OBJECTIVE> Print every line of the items below without changing a word, and leave the pictures out.

DATA PROVIDED>
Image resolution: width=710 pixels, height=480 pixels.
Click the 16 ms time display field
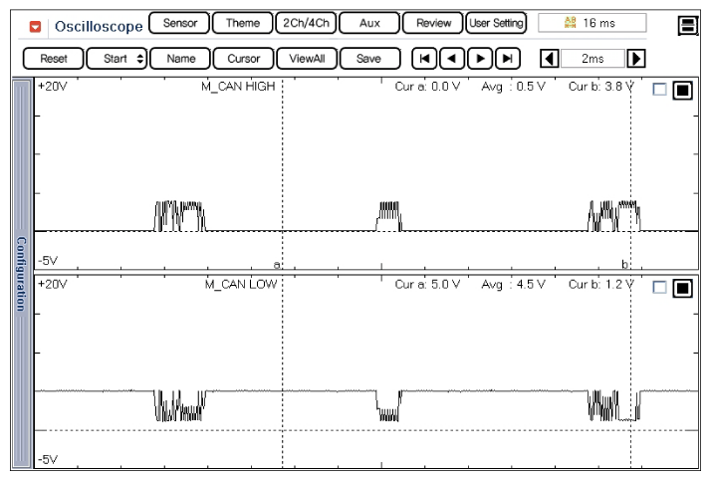[592, 22]
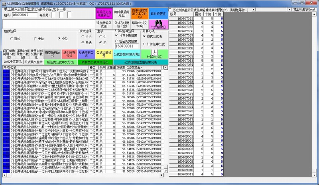Click the blue swatch in first formula row
The height and width of the screenshot is (185, 319).
pos(6,71)
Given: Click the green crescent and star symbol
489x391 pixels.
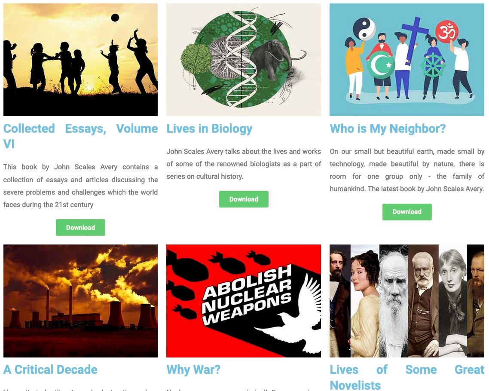Looking at the screenshot, I should (381, 65).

ANSWER BELOW>
Image resolution: width=710 pixels, height=480 pixels.
Click the 16 ms time display field
[592, 22]
Click the blue swatch in first formula row
The height and width of the screenshot is (185, 319).
pos(6,71)
Given: Click the green crescent and star symbol
489x391 pixels.
Looking at the screenshot, I should (381, 65).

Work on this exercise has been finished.